Records provided
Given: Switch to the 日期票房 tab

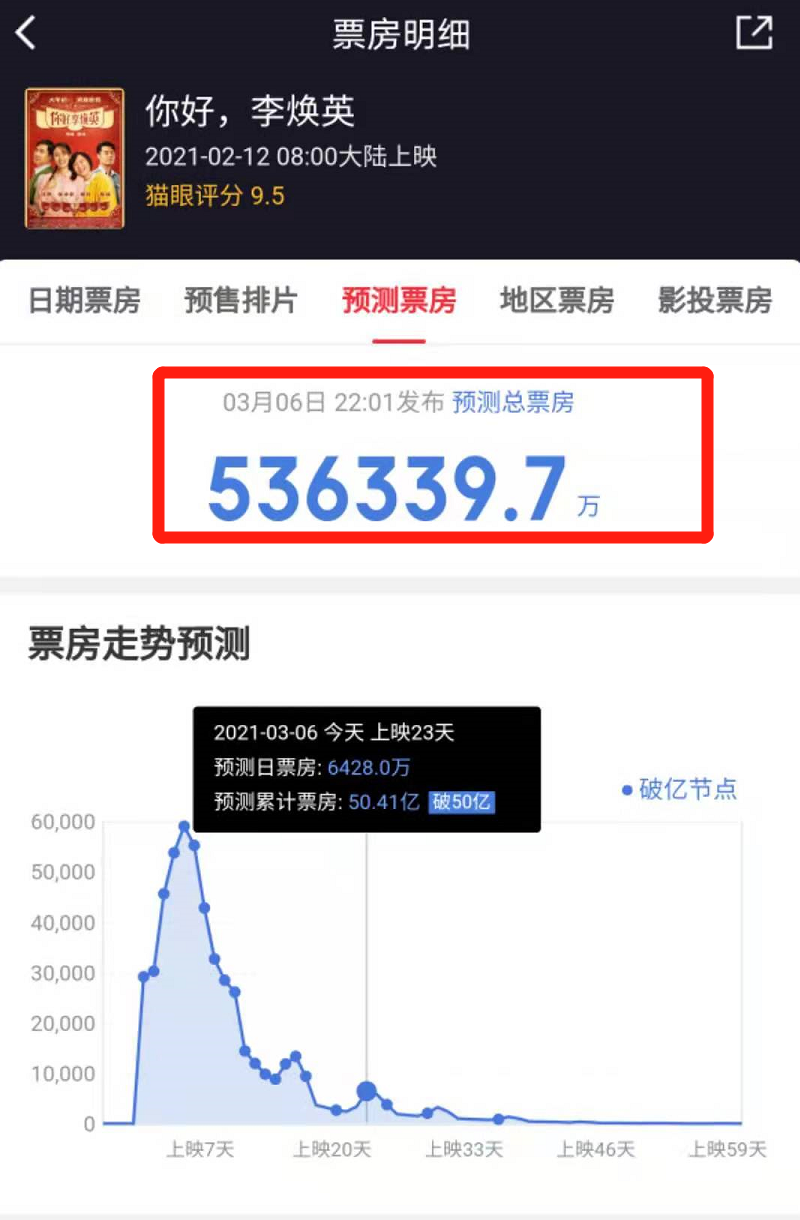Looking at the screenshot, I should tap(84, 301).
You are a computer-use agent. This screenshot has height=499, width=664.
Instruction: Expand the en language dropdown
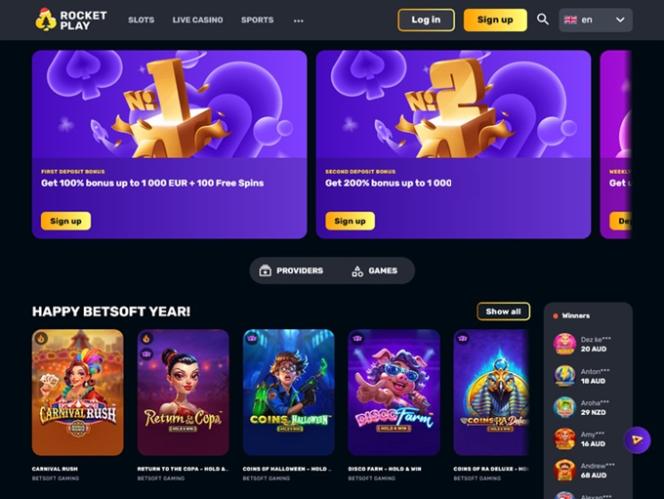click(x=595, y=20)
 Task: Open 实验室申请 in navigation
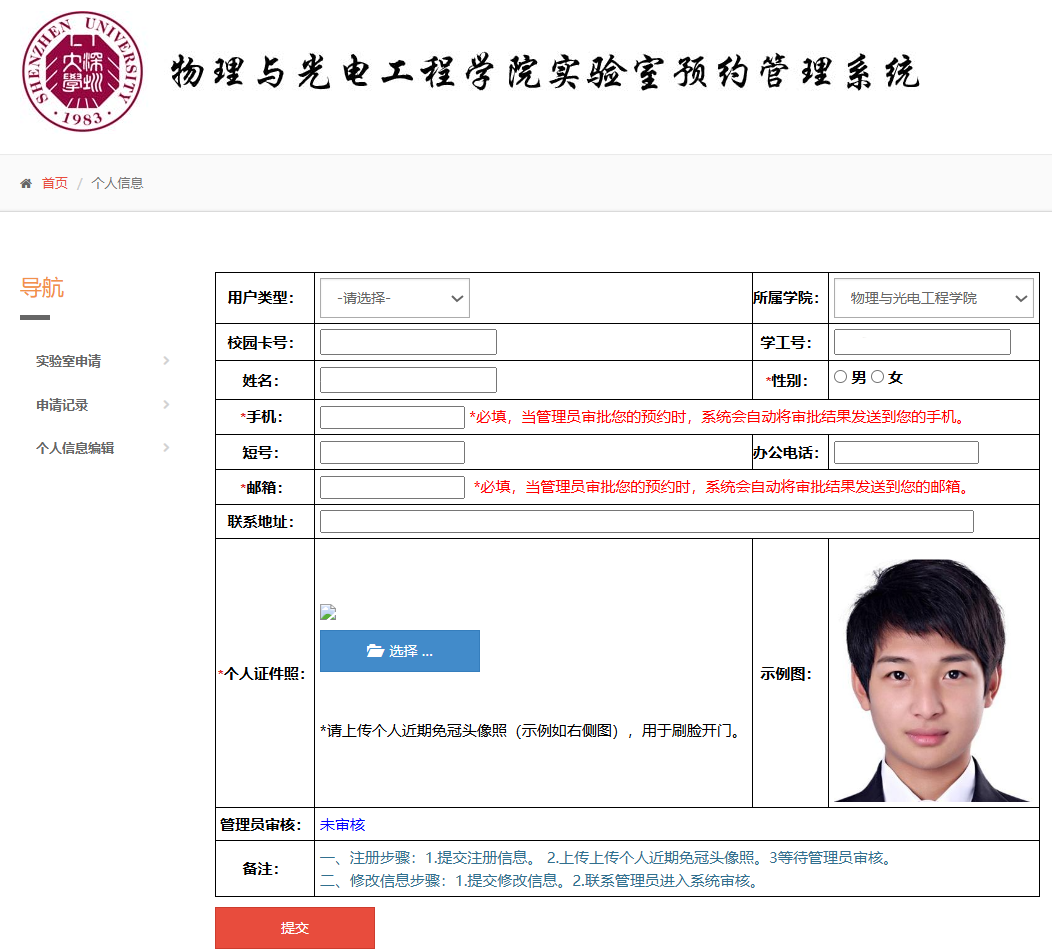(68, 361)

Requirement
Return all the data above as written, leaving out only the pictures.

Result of this task
Given: Switch to the 日期票房 tab

Looking at the screenshot, I should tap(84, 301).
You are a computer-use agent. This screenshot has height=499, width=664.
Instruction: Expand the en language dropdown
click(x=595, y=20)
 Task: Open 实验室申请 in navigation
(68, 361)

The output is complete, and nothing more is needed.